* [SOURCE PASSAGE]
★ ★ ★ ★ ★

Regarding Claim(s) 15,
Claim(s) 15 recite(s) a method executed by a processor ("processors" p. 1927) corresponding to the steps recited in claim(s) 1, respectively.  Farabet teaches the limitations of claim(s) 15 as set forth above in connection with claim(s) 1.  Therefore, claim(s) 15 is/are rejected under the same rationale as respective claim(s) 1.

Claim(s) 6-9 is/are rejected under 35 U.S.C. 103 as being unpatentable over Farabet et al. (Learning Hierarchical Features for Scene Labeling, hereinafter "Farabet") in view of Mottaghi et al. (The Role of Context for Object Detection and Semantic Segmentation in the Wild, hereinafter "Mottaghi").

Regarding Claim 6,
Farabet teaches the information processing apparatus according to claim 5.  Farabet does not explicitly teach wherein the output information includes information that proposes an input of the semantic network that is new.
Mottaghi teaches wherein the output information includes information that proposes an input of the semantic network that is new ("Our dataset contains pixel-wise labels for the 10,103 trainval images of the PASCAL VOC 2010 detection challenge (Fig. 1 shows example labels). There are 540 categories in the dataset, divided into three types: (i) objects, (ii) stuff and (iii) hybrids. Objects are classes that are defined by shape." sec. 3, p. 2; "We provided the annotators with an initial set of 80 carefully chosen labels and asked them to include more classes if a region did not fit into any of these classes. We provided the annotators with an initial set of 80 carefully chosen labels and asked them to include more classes if a region did not fit into any of these classes." sec. 3, p. 2; adding more classes teaches information that proposes an input of the semantic network that is new).

★ ★ ★ ★ ★

* [WORK REQUIRED] Repeat the stretch of the claim rejection passage from "Mottaghi teaches wherein" through "that is new).", renaming every "annotators" to "labelers".

* [DATA SHOWN]
★ ★ ★ ★ ★

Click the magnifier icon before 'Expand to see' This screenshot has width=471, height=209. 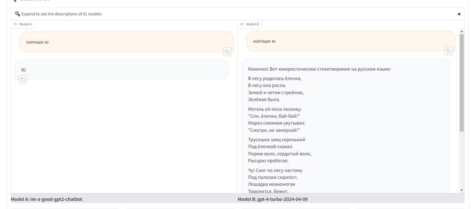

★ ★ ★ ★ ★

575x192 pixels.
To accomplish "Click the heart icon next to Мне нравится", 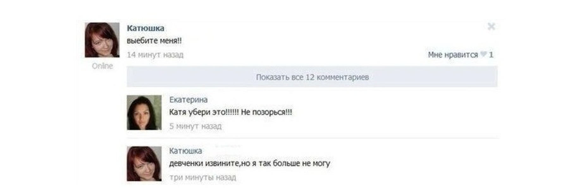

★ ★ ★ ★ ★

* [PROBLEM SOLUTION]
Mottaghi teaches wherein the output information includes information that proposes an input of the semantic network that is new ("Our dataset contains pixel-wise labels for the 10,103 trainval images of the PASCAL VOC 2010 detection challenge (Fig. 1 shows example labels). There are 540 categories in the dataset, divided into three types: (i) objects, (ii) stuff and (iii) hybrids. Objects are classes that are defined by shape." sec. 3, p. 2; "We provided the labelers with an initial set of 80 carefully chosen labels and asked them to include more classes if a region did not fit into any of these classes. We provided the labelers with an initial set of 80 carefully chosen labels and asked them to include more classes if a region did not fit into any of these classes." sec. 3, p. 2; adding more classes teaches information that proposes an input of the semantic network that is new).